This article reviews recent studies on CYP2E1-mediated alcoholic liver injury, the induction
of CYP2A5 by alcohol and the mechanism for this upregulation, especially the permissive role of
CYP2E1 in the induction of CYP2A5 by alcohol and the CYP2E1-ROS-Nrf2 pathway, and protective
effects of CYP2A5 against ethanol-induced oxidative liver injury. Ethanol can induce CYP2E1, an
active generator of reactive oxygen species (ROS), and CYP2E1 is a contributing factor for alcoholinduced
oxidative liver injury. CYP2A5, another isoform of cytochrome P450, can also be induced by
ethanol. Chronic feeding of ethanol to wild type mice increased CYP2A5 catalytic activity, protein and
mRNA levels as compared to pair-fed controls. This induction was blunted in CYP2E1 knockout
(cyp2e1-/-) mice but was restored when human CYP2E1 was reintroduced and expressed in cyp2e1-/-
mice.
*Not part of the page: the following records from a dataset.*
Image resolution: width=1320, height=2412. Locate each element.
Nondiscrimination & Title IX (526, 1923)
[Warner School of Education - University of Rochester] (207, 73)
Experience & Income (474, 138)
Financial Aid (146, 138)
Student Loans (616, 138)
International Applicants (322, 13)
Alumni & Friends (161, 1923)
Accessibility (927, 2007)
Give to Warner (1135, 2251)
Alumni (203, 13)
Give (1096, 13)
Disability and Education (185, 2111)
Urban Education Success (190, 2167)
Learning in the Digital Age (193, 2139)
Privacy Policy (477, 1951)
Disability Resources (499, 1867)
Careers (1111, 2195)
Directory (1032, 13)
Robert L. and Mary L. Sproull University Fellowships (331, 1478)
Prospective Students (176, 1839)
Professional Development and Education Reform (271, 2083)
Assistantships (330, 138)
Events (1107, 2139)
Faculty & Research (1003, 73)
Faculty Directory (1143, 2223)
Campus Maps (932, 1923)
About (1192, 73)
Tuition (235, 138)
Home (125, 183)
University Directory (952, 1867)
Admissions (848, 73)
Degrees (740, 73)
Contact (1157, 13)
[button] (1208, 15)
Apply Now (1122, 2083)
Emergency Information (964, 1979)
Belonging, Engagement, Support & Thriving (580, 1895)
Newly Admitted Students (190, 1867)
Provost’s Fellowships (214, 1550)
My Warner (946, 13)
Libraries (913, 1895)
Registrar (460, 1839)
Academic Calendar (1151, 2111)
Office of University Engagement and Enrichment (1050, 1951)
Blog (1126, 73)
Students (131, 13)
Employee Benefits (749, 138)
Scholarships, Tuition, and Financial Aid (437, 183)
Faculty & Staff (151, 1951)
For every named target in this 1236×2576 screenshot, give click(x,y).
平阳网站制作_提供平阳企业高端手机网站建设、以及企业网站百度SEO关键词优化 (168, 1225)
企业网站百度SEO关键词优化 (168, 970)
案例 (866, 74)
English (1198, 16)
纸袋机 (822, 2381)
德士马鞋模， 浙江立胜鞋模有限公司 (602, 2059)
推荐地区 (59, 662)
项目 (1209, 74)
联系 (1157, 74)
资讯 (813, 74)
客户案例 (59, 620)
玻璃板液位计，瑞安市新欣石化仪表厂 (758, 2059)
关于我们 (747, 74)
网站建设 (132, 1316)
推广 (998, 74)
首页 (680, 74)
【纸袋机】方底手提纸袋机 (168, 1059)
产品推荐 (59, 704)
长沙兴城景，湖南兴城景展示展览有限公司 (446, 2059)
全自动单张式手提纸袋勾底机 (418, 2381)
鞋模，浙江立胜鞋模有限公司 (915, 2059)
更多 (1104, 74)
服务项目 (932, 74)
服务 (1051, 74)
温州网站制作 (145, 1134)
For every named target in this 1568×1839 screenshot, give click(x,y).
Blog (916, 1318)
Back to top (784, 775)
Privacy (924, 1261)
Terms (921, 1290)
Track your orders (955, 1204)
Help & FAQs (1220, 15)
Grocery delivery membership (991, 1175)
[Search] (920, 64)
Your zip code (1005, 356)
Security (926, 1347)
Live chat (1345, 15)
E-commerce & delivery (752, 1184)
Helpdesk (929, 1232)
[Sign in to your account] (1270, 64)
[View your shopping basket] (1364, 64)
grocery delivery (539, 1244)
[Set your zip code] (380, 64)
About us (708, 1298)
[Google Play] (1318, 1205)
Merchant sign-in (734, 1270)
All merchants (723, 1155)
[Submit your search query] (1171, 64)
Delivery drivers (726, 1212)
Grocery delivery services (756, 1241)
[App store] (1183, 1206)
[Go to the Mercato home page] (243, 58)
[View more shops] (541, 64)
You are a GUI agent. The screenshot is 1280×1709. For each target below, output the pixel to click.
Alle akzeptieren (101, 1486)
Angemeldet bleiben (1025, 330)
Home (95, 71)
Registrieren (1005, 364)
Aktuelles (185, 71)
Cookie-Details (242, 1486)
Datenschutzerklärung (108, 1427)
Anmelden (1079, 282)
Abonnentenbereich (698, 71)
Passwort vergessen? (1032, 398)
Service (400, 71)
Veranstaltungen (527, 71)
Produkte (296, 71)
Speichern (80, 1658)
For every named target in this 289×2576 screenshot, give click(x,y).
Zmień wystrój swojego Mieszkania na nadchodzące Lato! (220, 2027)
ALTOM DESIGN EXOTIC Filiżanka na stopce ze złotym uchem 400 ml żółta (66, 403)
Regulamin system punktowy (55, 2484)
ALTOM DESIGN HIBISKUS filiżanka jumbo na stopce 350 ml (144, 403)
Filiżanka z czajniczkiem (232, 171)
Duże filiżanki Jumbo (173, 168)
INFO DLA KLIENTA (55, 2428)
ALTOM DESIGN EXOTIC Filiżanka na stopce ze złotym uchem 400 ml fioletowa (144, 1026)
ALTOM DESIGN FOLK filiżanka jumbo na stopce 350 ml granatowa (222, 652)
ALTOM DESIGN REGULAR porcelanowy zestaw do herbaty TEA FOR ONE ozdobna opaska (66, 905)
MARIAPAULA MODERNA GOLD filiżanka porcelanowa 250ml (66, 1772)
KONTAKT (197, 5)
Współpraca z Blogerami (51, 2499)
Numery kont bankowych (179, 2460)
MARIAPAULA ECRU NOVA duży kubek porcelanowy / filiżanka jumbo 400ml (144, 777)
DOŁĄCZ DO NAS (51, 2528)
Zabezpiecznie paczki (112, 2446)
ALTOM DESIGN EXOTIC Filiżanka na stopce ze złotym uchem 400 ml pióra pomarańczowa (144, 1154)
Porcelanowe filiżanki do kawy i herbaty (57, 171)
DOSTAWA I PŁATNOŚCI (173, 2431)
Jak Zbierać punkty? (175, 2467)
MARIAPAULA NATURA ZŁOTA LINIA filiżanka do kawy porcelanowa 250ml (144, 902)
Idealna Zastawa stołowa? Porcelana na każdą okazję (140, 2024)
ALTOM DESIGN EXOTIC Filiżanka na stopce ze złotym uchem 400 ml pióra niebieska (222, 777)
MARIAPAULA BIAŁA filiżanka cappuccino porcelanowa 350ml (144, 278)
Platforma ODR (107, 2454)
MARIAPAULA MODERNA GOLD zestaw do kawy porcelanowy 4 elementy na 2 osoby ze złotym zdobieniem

Ethanol-induced CYP2E1 co-localized with CYP2A5 and preceded the elevation of CYP2A5.
The antioxidants N-acetyl cysteine and vitamin C lowered the alcohol elevation of ROS and blunted the
alcohol induction of CYP2A5, but not CYP2E1, suggesting ROS play a novel role in the crosstalk between
CYP2E1 and CYP2A5. The antioxidants blocked the activation of Nrf2, a transcription factor
known to upregulate expression of CYP2A5. When alcohol-induced liver injury was enhanced in Nrf2
knockout (Nrf2-/-) mice, alcohol elevation of CYP2A5 but not CYP2E1 was also lower in Nrf2-/- mice.
CYP2A5 knockout (cyp2a5-/-) mice exhibited an enhanced alcoholic liver injury compared with WT
mice as indicated by serum ALT, steatosis and necroinflammation. Alcohol-induced hyperglycemia
were observed in cyp2a5-/- mice but not in WT mice.